__Task prompt__
Repeat the full listing exactly.

=== Supplied records ===

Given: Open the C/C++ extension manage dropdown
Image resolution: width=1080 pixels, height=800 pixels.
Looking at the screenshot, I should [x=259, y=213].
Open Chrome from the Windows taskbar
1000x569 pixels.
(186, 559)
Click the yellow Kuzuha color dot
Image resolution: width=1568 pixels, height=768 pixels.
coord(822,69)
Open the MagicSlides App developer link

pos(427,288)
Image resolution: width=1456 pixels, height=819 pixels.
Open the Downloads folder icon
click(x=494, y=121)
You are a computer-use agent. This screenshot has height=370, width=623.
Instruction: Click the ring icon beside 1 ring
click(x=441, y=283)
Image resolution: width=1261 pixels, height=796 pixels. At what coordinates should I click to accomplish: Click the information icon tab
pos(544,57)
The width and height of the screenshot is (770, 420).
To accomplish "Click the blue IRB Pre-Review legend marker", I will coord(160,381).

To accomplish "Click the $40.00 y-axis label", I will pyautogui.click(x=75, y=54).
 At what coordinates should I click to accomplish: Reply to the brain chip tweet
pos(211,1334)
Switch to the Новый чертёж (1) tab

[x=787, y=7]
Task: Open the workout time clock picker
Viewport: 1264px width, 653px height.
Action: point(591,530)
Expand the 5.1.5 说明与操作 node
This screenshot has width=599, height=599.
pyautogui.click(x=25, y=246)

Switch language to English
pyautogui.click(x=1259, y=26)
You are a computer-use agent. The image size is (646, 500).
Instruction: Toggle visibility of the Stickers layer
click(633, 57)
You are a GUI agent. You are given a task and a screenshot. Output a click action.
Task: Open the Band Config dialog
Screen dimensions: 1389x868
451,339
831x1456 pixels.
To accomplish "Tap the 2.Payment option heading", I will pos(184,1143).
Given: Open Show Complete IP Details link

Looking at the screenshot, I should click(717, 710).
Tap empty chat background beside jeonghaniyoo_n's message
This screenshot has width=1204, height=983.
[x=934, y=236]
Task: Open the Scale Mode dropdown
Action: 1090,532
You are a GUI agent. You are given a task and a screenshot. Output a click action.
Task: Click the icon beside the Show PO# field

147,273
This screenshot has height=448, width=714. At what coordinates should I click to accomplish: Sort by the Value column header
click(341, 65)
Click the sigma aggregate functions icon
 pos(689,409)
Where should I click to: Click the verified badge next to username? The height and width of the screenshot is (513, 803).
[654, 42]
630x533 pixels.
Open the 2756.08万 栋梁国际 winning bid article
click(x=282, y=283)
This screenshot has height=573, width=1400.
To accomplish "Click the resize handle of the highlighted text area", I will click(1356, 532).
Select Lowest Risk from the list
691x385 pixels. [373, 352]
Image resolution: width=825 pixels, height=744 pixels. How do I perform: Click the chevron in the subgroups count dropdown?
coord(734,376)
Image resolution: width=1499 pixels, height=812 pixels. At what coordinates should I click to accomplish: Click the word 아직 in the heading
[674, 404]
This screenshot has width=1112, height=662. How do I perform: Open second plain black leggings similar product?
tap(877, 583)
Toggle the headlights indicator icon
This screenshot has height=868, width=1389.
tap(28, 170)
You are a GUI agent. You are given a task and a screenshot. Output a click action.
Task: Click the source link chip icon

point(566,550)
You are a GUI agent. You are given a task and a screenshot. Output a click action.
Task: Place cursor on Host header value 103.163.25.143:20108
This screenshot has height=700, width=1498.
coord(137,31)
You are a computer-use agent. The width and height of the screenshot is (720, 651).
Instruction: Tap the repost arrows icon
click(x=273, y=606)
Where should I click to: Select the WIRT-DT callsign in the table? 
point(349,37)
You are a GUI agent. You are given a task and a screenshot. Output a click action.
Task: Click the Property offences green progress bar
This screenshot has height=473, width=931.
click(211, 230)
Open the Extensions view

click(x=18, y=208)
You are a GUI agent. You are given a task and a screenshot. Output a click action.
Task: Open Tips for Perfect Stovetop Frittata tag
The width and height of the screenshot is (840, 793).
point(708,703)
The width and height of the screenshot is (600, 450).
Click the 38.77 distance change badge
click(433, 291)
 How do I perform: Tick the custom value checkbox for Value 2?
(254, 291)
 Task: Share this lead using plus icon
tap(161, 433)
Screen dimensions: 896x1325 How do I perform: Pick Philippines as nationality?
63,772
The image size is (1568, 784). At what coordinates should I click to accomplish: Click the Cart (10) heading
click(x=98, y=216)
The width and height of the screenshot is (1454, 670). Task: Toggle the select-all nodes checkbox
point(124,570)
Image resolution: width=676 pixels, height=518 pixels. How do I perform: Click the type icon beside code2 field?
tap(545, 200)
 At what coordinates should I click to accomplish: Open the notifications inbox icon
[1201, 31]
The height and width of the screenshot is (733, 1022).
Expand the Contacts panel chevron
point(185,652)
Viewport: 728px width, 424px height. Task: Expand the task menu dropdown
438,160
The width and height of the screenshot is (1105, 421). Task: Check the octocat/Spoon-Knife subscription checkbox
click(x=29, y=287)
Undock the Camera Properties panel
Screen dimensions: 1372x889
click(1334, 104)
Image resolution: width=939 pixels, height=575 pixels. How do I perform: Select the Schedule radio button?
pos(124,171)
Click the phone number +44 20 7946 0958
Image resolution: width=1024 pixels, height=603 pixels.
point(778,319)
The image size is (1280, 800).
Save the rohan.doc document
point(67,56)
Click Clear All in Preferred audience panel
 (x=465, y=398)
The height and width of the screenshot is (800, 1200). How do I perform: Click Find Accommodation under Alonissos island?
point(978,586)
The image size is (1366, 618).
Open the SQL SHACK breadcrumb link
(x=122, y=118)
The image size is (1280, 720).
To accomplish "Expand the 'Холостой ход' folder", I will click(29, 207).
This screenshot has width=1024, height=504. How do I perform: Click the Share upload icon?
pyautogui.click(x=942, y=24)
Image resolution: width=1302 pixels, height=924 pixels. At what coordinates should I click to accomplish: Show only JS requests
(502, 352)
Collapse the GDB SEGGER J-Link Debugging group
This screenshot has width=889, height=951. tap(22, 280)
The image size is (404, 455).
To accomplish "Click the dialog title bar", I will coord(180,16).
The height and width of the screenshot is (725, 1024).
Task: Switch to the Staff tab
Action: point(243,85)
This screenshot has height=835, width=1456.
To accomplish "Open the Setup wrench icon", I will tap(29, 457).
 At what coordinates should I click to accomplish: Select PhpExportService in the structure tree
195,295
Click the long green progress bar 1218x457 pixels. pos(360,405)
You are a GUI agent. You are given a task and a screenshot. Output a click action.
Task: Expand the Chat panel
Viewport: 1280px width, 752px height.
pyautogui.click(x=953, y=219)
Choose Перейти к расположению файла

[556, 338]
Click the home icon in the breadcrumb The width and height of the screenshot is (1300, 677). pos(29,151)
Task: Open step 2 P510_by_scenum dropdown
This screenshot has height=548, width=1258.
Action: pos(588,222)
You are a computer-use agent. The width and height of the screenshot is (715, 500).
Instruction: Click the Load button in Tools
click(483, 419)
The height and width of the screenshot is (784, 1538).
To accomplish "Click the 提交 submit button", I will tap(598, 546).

===

__Reply to the exercise__
Given: Open the C/C++ extension manage dropdown
Image resolution: width=1080 pixels, height=800 pixels.
Looking at the screenshot, I should [x=259, y=213].
Open Chrome from the Windows taskbar
1000x569 pixels.
(186, 559)
Click the yellow Kuzuha color dot
Image resolution: width=1568 pixels, height=768 pixels.
coord(822,69)
Open the MagicSlides App developer link

pos(427,288)
Image resolution: width=1456 pixels, height=819 pixels.
Open the Downloads folder icon
click(x=494, y=121)
You are a computer-use agent. This screenshot has height=370, width=623.
Instruction: Click the ring icon beside 1 ring
click(x=441, y=283)
Image resolution: width=1261 pixels, height=796 pixels. At what coordinates should I click to accomplish: Click the information icon tab
pos(544,57)
The width and height of the screenshot is (770, 420).
To accomplish "Click the blue IRB Pre-Review legend marker", I will coord(160,381).

To accomplish "Click the $40.00 y-axis label", I will pyautogui.click(x=75, y=54).
 At what coordinates should I click to accomplish: Reply to the brain chip tweet
pos(211,1334)
Switch to the Новый чертёж (1) tab

[x=787, y=7]
Task: Open the workout time clock picker
Viewport: 1264px width, 653px height.
Action: point(591,530)
Expand the 5.1.5 说明与操作 node
This screenshot has width=599, height=599.
pyautogui.click(x=25, y=246)

Switch language to English
pyautogui.click(x=1259, y=26)
You are a computer-use agent. The image size is (646, 500).
Instruction: Toggle visibility of the Stickers layer
click(633, 57)
You are a GUI agent. You are given a task and a screenshot. Output a click action.
Task: Open the Band Config dialog
Screen dimensions: 1389x868
451,339
831x1456 pixels.
To accomplish "Tap the 2.Payment option heading", I will pos(184,1143).
Given: Open Show Complete IP Details link

Looking at the screenshot, I should click(717, 710).
Tap empty chat background beside jeonghaniyoo_n's message
This screenshot has width=1204, height=983.
[x=934, y=236]
Task: Open the Scale Mode dropdown
Action: 1090,532
You are a GUI agent. You are given a task and a screenshot. Output a click action.
Task: Click the icon beside the Show PO# field

147,273
This screenshot has height=448, width=714. At what coordinates should I click to accomplish: Sort by the Value column header
click(341, 65)
Click the sigma aggregate functions icon
 pos(689,409)
Where should I click to: Click the verified badge next to username? The height and width of the screenshot is (513, 803).
[654, 42]
630x533 pixels.
Open the 2756.08万 栋梁国际 winning bid article
click(x=282, y=283)
This screenshot has height=573, width=1400.
To accomplish "Click the resize handle of the highlighted text area", I will click(1356, 532).
Select Lowest Risk from the list
691x385 pixels. [373, 352]
Image resolution: width=825 pixels, height=744 pixels. How do I perform: Click the chevron in the subgroups count dropdown?
coord(734,376)
Image resolution: width=1499 pixels, height=812 pixels. At what coordinates should I click to accomplish: Click the word 아직 in the heading
[674, 404]
This screenshot has width=1112, height=662. How do I perform: Open second plain black leggings similar product?
tap(877, 583)
Toggle the headlights indicator icon
This screenshot has height=868, width=1389.
tap(28, 170)
You are a GUI agent. You are given a task and a screenshot. Output a click action.
Task: Click the source link chip icon

point(566,550)
You are a GUI agent. You are given a task and a screenshot. Output a click action.
Task: Place cursor on Host header value 103.163.25.143:20108
This screenshot has height=700, width=1498.
coord(137,31)
You are a computer-use agent. The width and height of the screenshot is (720, 651).
Instruction: Tap the repost arrows icon
click(x=273, y=606)
Where should I click to: Select the WIRT-DT callsign in the table? 
point(349,37)
You are a GUI agent. You are given a task and a screenshot. Output a click action.
Task: Click the Property offences green progress bar
This screenshot has height=473, width=931.
click(211, 230)
Open the Extensions view

click(x=18, y=208)
You are a GUI agent. You are given a task and a screenshot. Output a click action.
Task: Open Tips for Perfect Stovetop Frittata tag
The width and height of the screenshot is (840, 793).
point(708,703)
The width and height of the screenshot is (600, 450).
Click the 38.77 distance change badge
click(433, 291)
 How do I perform: Tick the custom value checkbox for Value 2?
(254, 291)
 Task: Share this lead using plus icon
tap(161, 433)
Screen dimensions: 896x1325 How do I perform: Pick Philippines as nationality?
63,772
The image size is (1568, 784). At what coordinates should I click to accomplish: Click the Cart (10) heading
click(x=98, y=216)
The width and height of the screenshot is (1454, 670). Task: Toggle the select-all nodes checkbox
point(124,570)
Image resolution: width=676 pixels, height=518 pixels. How do I perform: Click the type icon beside code2 field?
tap(545, 200)
 At what coordinates should I click to accomplish: Open the notifications inbox icon
[1201, 31]
The height and width of the screenshot is (733, 1022).
Expand the Contacts panel chevron
point(185,652)
Viewport: 728px width, 424px height. Task: Expand the task menu dropdown
438,160
The width and height of the screenshot is (1105, 421). Task: Check the octocat/Spoon-Knife subscription checkbox
click(x=29, y=287)
Undock the Camera Properties panel
Screen dimensions: 1372x889
click(1334, 104)
Image resolution: width=939 pixels, height=575 pixels. How do I perform: Select the Schedule radio button?
pos(124,171)
Click the phone number +44 20 7946 0958
Image resolution: width=1024 pixels, height=603 pixels.
point(778,319)
The image size is (1280, 800).
Save the rohan.doc document
point(67,56)
Click Clear All in Preferred audience panel
 (x=465, y=398)
The height and width of the screenshot is (800, 1200). How do I perform: Click Find Accommodation under Alonissos island?
point(978,586)
The image size is (1366, 618).
Open the SQL SHACK breadcrumb link
(x=122, y=118)
The image size is (1280, 720).
To accomplish "Expand the 'Холостой ход' folder", I will click(29, 207).
This screenshot has width=1024, height=504. How do I perform: Click the Share upload icon?
pyautogui.click(x=942, y=24)
Image resolution: width=1302 pixels, height=924 pixels. At what coordinates should I click to accomplish: Show only JS requests
(502, 352)
Collapse the GDB SEGGER J-Link Debugging group
This screenshot has width=889, height=951. tap(22, 280)
The image size is (404, 455).
To accomplish "Click the dialog title bar", I will coord(180,16).
The height and width of the screenshot is (725, 1024).
Task: Switch to the Staff tab
Action: point(243,85)
This screenshot has height=835, width=1456.
To accomplish "Open the Setup wrench icon", I will tap(29, 457).
 At what coordinates should I click to accomplish: Select PhpExportService in the structure tree
195,295
Click the long green progress bar 1218x457 pixels. pos(360,405)
You are a GUI agent. You are given a task and a screenshot. Output a click action.
Task: Expand the Chat panel
Viewport: 1280px width, 752px height.
pyautogui.click(x=953, y=219)
Choose Перейти к расположению файла

[556, 338]
Click the home icon in the breadcrumb The width and height of the screenshot is (1300, 677). pos(29,151)
Task: Open step 2 P510_by_scenum dropdown
This screenshot has height=548, width=1258.
Action: pos(588,222)
You are a computer-use agent. The width and height of the screenshot is (715, 500).
Instruction: Click the Load button in Tools
click(483, 419)
The height and width of the screenshot is (784, 1538).
To accomplish "Click the 提交 submit button", I will tap(598, 546).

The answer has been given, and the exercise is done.